╔══

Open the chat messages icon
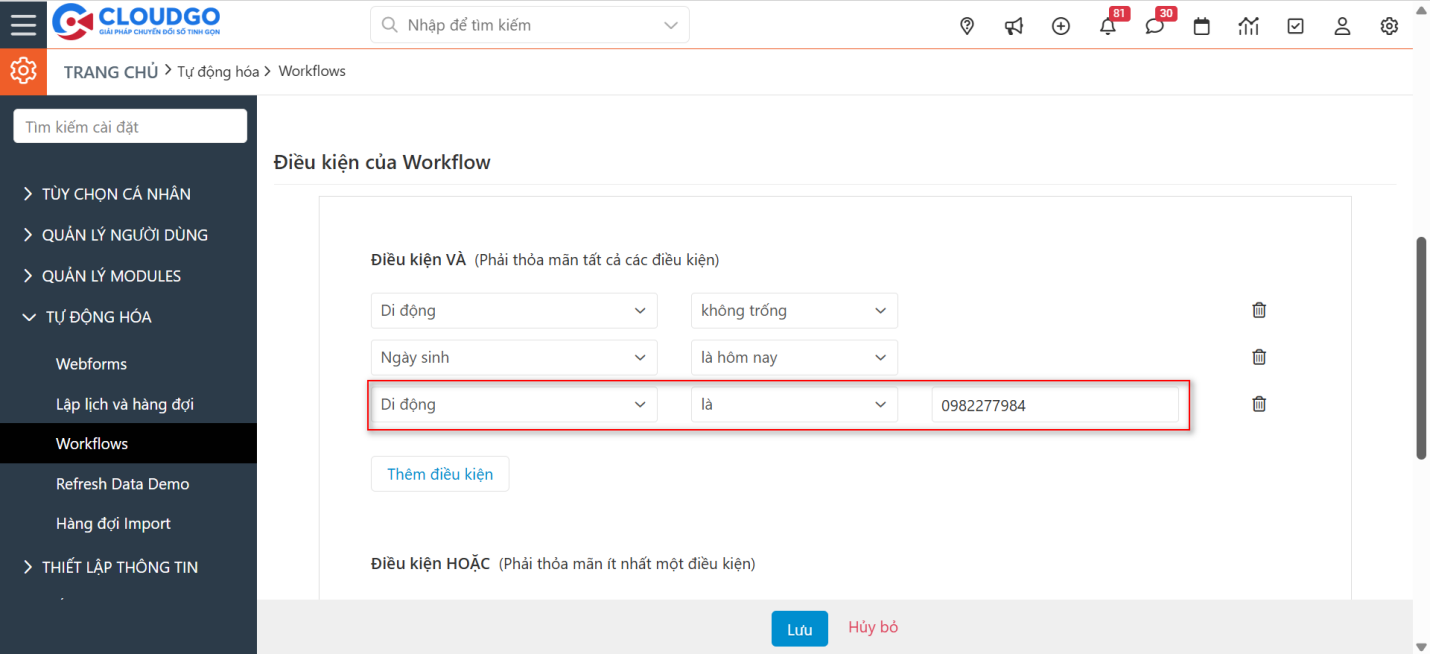The height and width of the screenshot is (654, 1430). tap(1155, 26)
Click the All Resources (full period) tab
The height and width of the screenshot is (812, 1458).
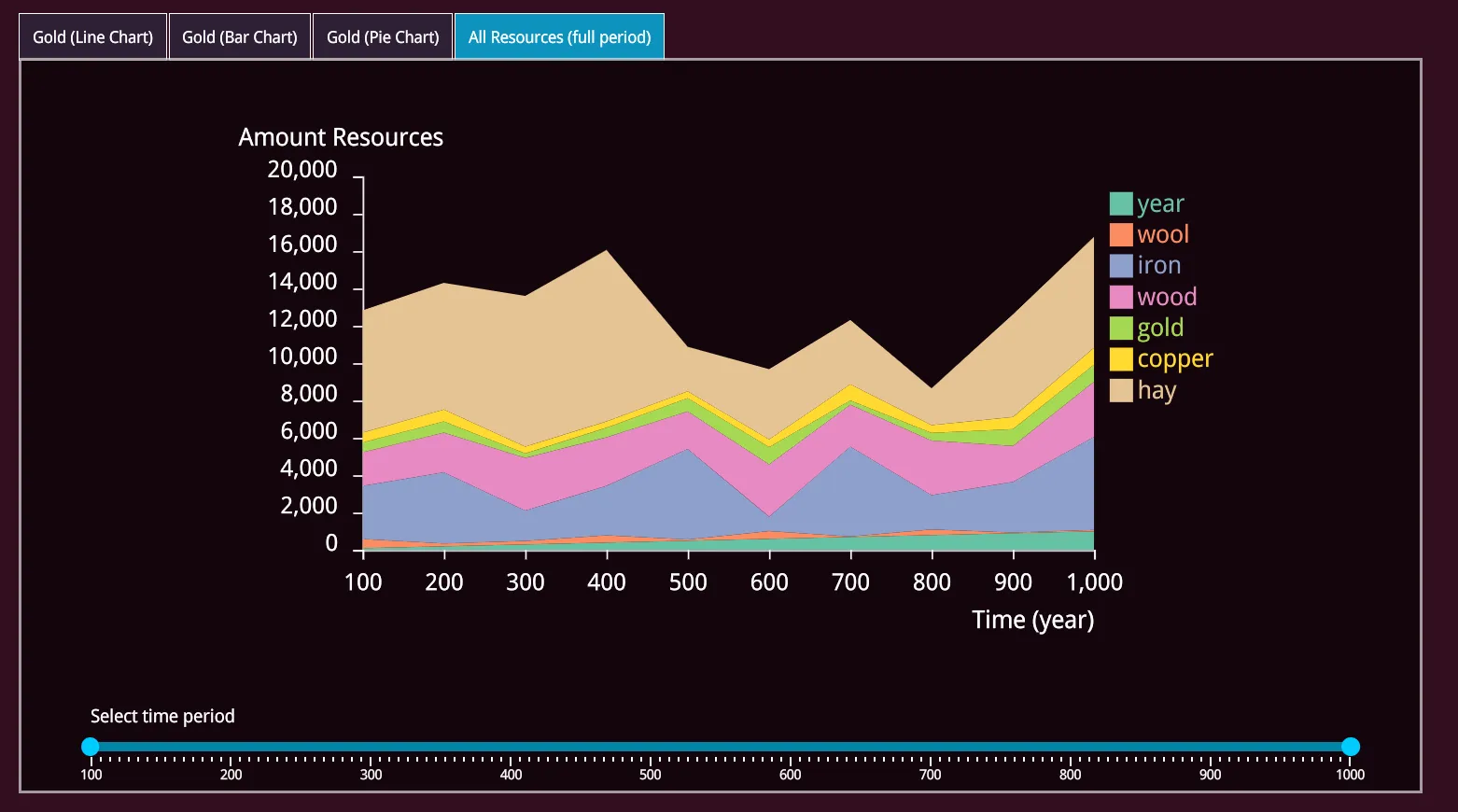point(559,37)
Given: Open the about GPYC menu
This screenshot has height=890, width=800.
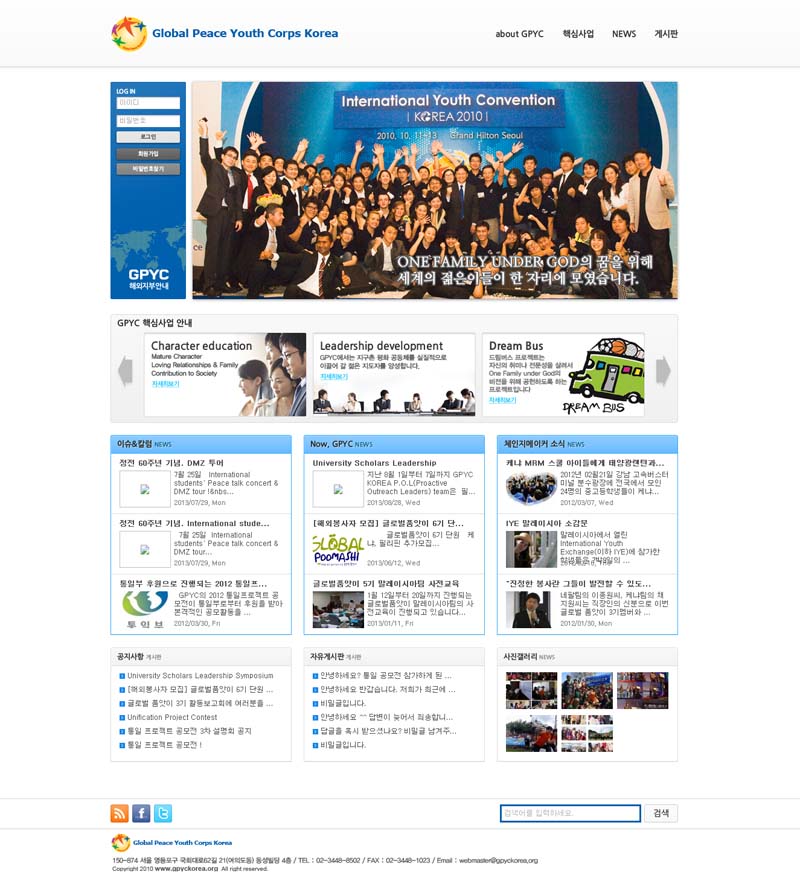Looking at the screenshot, I should pos(519,34).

╚══

## Aim of the exercise
A word-for-word copy of the lines from the one with "The height and width of the screenshot is (812, 1458)." through the last line of the data above is required, with both end lines included and no pictures.

## Task response
The height and width of the screenshot is (812, 1458).
point(559,37)
Given: Open the about GPYC menu
This screenshot has height=890, width=800.
Looking at the screenshot, I should pos(519,34).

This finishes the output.